PROBLEM STATEMENT: Comb through the entries for "This" and pull out each line that holds it.

── DATA TO EXAMINE ──

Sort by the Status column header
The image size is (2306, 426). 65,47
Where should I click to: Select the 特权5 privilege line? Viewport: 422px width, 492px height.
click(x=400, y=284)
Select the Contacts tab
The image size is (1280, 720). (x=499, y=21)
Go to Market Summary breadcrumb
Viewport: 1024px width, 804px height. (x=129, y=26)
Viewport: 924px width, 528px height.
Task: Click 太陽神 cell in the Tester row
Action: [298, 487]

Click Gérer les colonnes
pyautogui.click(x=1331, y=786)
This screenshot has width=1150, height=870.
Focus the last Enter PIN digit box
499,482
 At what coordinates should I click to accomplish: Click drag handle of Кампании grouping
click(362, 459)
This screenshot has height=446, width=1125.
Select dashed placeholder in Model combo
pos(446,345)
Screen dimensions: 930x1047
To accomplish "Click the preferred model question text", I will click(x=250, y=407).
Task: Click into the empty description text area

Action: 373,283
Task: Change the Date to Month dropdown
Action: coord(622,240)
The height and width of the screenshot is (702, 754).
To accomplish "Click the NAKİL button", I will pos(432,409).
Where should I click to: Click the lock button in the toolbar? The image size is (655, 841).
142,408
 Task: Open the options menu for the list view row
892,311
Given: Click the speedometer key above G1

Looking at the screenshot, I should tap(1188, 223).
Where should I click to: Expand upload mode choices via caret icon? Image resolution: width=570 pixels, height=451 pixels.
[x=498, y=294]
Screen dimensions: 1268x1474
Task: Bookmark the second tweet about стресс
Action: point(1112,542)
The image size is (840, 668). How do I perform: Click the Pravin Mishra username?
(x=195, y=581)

───

RESPONSE BELOW:
This screenshot has width=1150, height=870.
This screenshot has height=446, width=1125.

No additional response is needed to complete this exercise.